O jornalista revela laços antigos com o líder do Chega e defende a transparência na sua abordagem profissional
O jornalista José Carlos, uma das principais caras da informação da CMTV desde 2012, voltou a ser destaque nas últimas eleições legislativas ao conduzir a emissão especial da noite eleitoral no canal. No entanto, mais do que os resultados da votação, o momento em que entrevistou André Ventura, líder do Chega, deu que falar — e tudo por um detalhe: o tratamento informal por “tu”.
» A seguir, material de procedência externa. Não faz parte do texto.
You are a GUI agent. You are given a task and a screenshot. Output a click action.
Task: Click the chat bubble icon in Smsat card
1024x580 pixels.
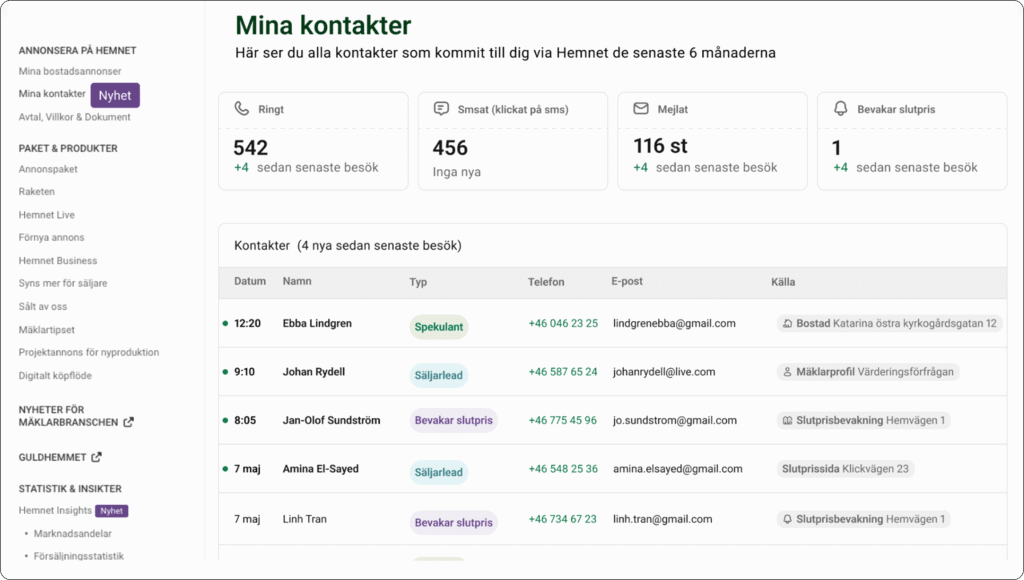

A situação não passou despercebida ao público, uma vez que José Carlos foi o único jornalista a tratar André Ventura por “tu” ao longo da cobertura televisiva, algo que levantou questões sobre parcialidade ou relações pessoais. Confrontado sobre o tema, o jornalista foi claro. Em entrevista à TV Guia, explicou: “Seria estranho era não o tratar por ‘tu’, porque estive com o André Ventura em programas de futebol e criámos alguma amizade”.
José Carlos referiu ainda que a ligação com Ventura é anterior à sua ascensão política. “O André Ventura começou no desporto na CMTV, e foi nesse contexto que o conheci. O ‘tu’ é fruto dessa convivência anterior, e não faria sentido agora fingir que não existiu essa relação. Estaria a esconder um facto público”, sublinhou o pivot, defendendo que a transparência deve prevalecer sobre as convenções televisivas.
Apesar da informalidade no tratamento, o jornalista garante que a sua conduta profissional permanece imparcial e rigorosa, independentemente da pessoa com quem está a interagir em direto. “O profissionalismo mede-se pela forma como fazemos perguntas, não pelo pronome que usamos. E posso assegurar que nunca poupei ninguém às perguntas difíceis, incluindo o André”, rematou.
Este episódio reacende o debate sobre a proximidade entre jornalistas e figuras políticas, especialmente quando envolvem relações de longa data. José Carlos defende a autenticidade e a clareza, afirmando que esconder uma ligação anterior seria menos ético do que assumi-la publicamente. A sua postura levanta uma questão pertinente sobre como a transparência pode ser a melhor arma para combater suspeitas de parcialidade no jornalismo político contemporâneo.